Shelley torna o monstro eloquente, em vez de mudo ou não-comunicativo. Que efeito tem esta escolha na nossa percepção dele?
O monstro no Frankenstein de Mary Shelly espreita para a vida tão grande como um homem, mas tão digno como um recém-nascido. Ele não consegue ler, falar ou compreender os rudimentos da interacção humana. Quando tropeça nos chalés, porém, ele aprende a linguagem observando-os e estudando sua fala. É esta aquisição da linguagem, juntamente com a eloquência que traz, que transforma o monstro de um misterioso pesadelo em uma figura simpática e trágica. Ao mostrar como a linguagem transforma o monstro, e ao contrastar o bem falado monstro com o seu igualmente articulado criador, Shelley argumenta que a comunicação verbal – mais do que a acção ou aparência – é a única forma através da qual as pessoas podem realmente compreender uma outra.
Antes de o monstro aprender a se expressar, suas ações não são menos que aterrorizantes. Sua fuga da oficina de Victor parece sinistra e seu assassinato de William aparentemente confirma a noção de que ele é um animal poderoso e maligno capaz de violência desmotivada. Sua aparência chocante não ajuda em nada. Victor assume, e Shelley nos convida a presumir junto com ele, que este ser, com seu corpo unido, sua pele amarela e seus lábios negros, deve ter uma alma que combine com sua aparência hedionda.
Quando o monstro fala, porém, ele joga suas ações numa luz diferente. Heexplains que a deserção de Victor o deixou sozinho e assustado. Ele transmite o quanto estava ferido quando percebeu que sua aparência assustava as pessoas normais. Suas histórias sobre simpatizar e ajudar secretamente as casas de campo mostram que ele tem uma natureza empática, e sua história de resgatar uma jovem e levar uma bala por seus problemas demonstra seu instinto de ajudar os mais fracos do que ele, provocando nossa indignação com a crueldade injustificada da sociedade. Até mesmo a descrição do monstro do assassinato de William torna o caso convincente de que o fúria de Victor levou o monstro à violência – não uma desculpa, de forma alguma, mas certamente uma explicação compreensível e psicologicamente credível. Ao dar ao monstro o poder da oratória, Shelley obriga-nos a considerar o seu comportamento de um ângulo completamente diferente e a simpatizar com a sua situação.

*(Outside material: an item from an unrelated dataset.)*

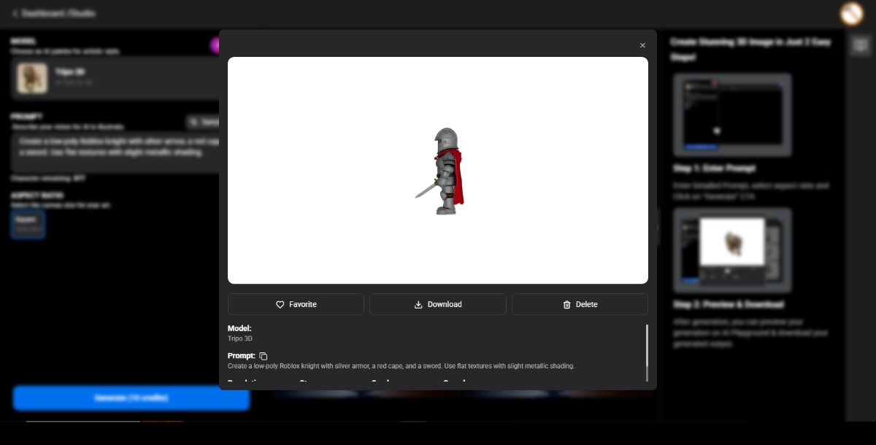Screen dimensions: 876x445
Task: Select the Square aspect ratio option
Action: click(x=28, y=224)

Shelley reforça a nossa simpatia pelo monstro, comparando as suas palavras com as de Victor.Frankenstein é a história de Victor; ele tem inúmeras oportunidades para argumentar o seu caso e castrar-se como o herói trágico da história. Apesar das suas tentativas de se colocar à direita, as palavras de Victor só nos alienam à medida que se acumulam. Ele se sente um pouco aliviado quando o monstro foge; ele deixa Justine ir para a morte em vez de arriscar sua reputação dizendo a verdade; ele chora e prevarica; ele insensivelmenteabandona e despreza sua própria criação. Ironicamente, Victor seria mais atraente se ele tolerasse o poder da fala. Ao contrário de seu monstro, ele não é um assassino. Por si só, o seu poder de acção parece razoável. Mas, como ele mostra a sua alma comunicando-se verbalmente conosco, os seus chefes, ele revela as motivações pouco atraentes por trás dessas ações razoáveis e perde a sua confiança e simpatia.
As palavras eloquentes do monstro não têm o efeito que ele pretende: Elas não conseguem ganhar a aprovação do vencedor ou ganhar o seu afecto. No entanto, elas têm um efeito que ele não pode prever.Ao se explicar e às suas ações, o monstro ganha o nosso favor e se transforma no herói da narrativa de Victor Frankenstein. E ao conseguir esta inversão pura, Shelleyd demonstra a esmagadora importância da linguagem na formação das identidades dos indivíduos – como também a percepção dessas identidades por outros.